Of Little Help: Some Big-Name Vendors Come Up Short On Support
Two truths about the VARBusiness Annual Report Card (ARC): One, even the best vendors can always do a little better in the eyes of solution providers when it comes to providing presales, postsales and technical support. Two, solution providers say a lot of companies don't have the slightest clue about how to provide truly beneficial marketing support.
The 2006 ARC study shows that while solution providers will routinely reward vendors with scores in the 80s for things like Product Innovation, Loyalty and Partnership, the best Support scores top out in the 70s. On the entire list this year, only Intel's technical support scored in the 80s (84 points out of a possible 100, to be precise).
One inherent advantage that companies such as Cisco Systems have over others is an end-to-end product portfolio that lends itself to better support systems.

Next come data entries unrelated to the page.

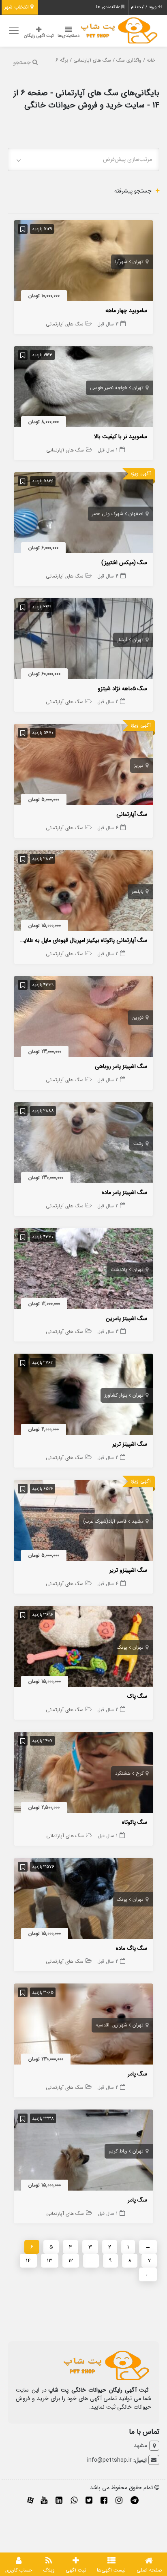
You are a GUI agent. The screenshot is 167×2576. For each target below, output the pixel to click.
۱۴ (28, 2260)
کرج (139, 1773)
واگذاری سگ (128, 60)
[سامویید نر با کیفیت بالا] (83, 388)
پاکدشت (119, 1269)
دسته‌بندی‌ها (68, 35)
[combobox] (83, 159)
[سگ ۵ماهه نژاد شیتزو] (83, 640)
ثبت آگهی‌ (76, 2570)
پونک (122, 1647)
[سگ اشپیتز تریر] (83, 1396)
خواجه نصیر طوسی (108, 388)
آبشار (122, 640)
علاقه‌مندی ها (108, 7)
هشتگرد (123, 1773)
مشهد (137, 1521)
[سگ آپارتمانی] (83, 766)
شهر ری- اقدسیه (111, 2025)
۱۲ (71, 2260)
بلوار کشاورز (116, 1395)
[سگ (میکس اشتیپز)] (83, 514)
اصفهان (135, 514)
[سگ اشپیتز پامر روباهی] (83, 1018)
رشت (138, 1143)
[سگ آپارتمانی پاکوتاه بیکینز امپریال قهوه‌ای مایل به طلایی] (83, 892)
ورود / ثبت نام (144, 7)
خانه (151, 60)
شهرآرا (121, 261)
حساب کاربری (18, 2570)
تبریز (138, 765)
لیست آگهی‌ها (111, 2570)
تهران (138, 261)
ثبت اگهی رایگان (39, 35)
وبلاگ (49, 2570)
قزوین (137, 1017)
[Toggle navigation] (13, 31)
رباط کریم (118, 2151)
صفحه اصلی (149, 2570)
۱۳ (49, 2260)
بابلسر (137, 891)
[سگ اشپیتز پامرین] (83, 1270)
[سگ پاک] (83, 1647)
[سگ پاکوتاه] (83, 1773)
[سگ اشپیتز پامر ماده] (83, 1144)
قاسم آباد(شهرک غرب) (104, 1521)
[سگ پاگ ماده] (83, 1900)
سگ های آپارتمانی (92, 60)
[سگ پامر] (83, 2026)
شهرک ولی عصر (107, 514)
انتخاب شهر (17, 7)
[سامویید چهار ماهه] (83, 262)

"Some vendors only have some of the products you work with, and you have to talk to different vendors for other products, so that can make getting support more complicated," says Louis Kek, CIO at Cellnet, an Atlanta-based solution provider.
Even so, there are plenty of vendors with end-to-end offerings that aren't providing as much support as they could--at least as far as solution providers are concerned. Among the companies that took it on the chin for their lack of Support were Check Point Software Technologies (55 points in Security Software), Symantec (60 points in both Security Software and Storage Management Software, and 61 in Security Appliances), CA (58 points in Security Software and 63 points in Storage Management Software), Oracle (53 in Data & Information Management Software, and 57 in both Business Software and Infrastructure & Integration Software), Sun Microsystems (53 in Network Storage), Sony (55 in Display Technologies), 3Com (55 in Business-Class Wireless LANs), Business Objects (52 in Business Software) and Hyperion (50 in Business Software).
Marketing support is the category in which solution providers clearly want more help. Vendors announce new channel-focused marketing initiatives all the time, but it's obvious that their execution is off--even the best marketing-support scores were underwhelming. Among the poorest marketers were Hyperion (45 points in Business Software), Sun (44 in Network Storage and 47 in Entry-Level Servers), 3Com (44 in VoIP/Voice Communications and 49 in Data Networking) and Juniper (49 in Data Networking). Many other vendors scored in the low 50s for marketing support, indicating that this is an industrywide problem.
Part of that may reflect the tension between vendors and solution providers. While the former say VARs should be doing more of their own lead generation, solution providers believe vendors should be giving them better selling tools. The answer probably lies somewhere in the middle, but in an IT industry obsessed with hype and self-promotion, it's shocking that so few companies really understand how to effectively execute channel-oriented marketing--at least to the satisfaction of their partners.